▶ [What is needed]:
Find the word "screenshot" in the records and copy every line where it occurs.

▶ [Source material]:
════════

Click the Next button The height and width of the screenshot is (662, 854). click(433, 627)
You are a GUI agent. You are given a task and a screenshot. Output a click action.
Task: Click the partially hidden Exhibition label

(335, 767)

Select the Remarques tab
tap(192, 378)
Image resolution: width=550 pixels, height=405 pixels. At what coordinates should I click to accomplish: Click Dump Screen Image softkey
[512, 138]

════════

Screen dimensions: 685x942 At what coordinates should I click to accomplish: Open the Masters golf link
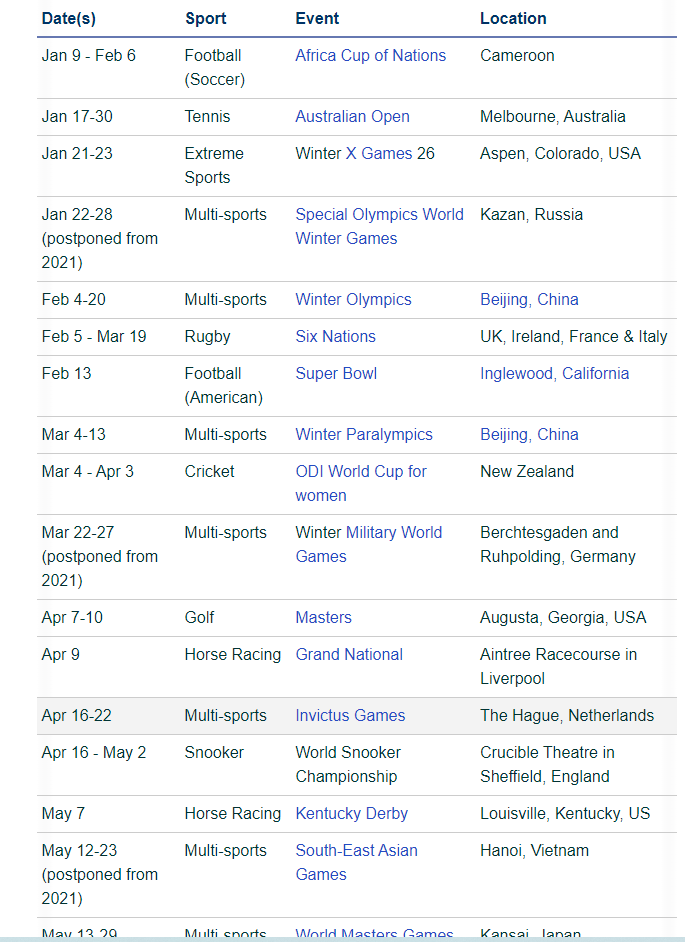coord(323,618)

════════

▶ [Worked solution]:
Click the Next button The height and width of the screenshot is (662, 854). click(433, 627)
You are a GUI agent. You are given a task and a screenshot. Output a click action.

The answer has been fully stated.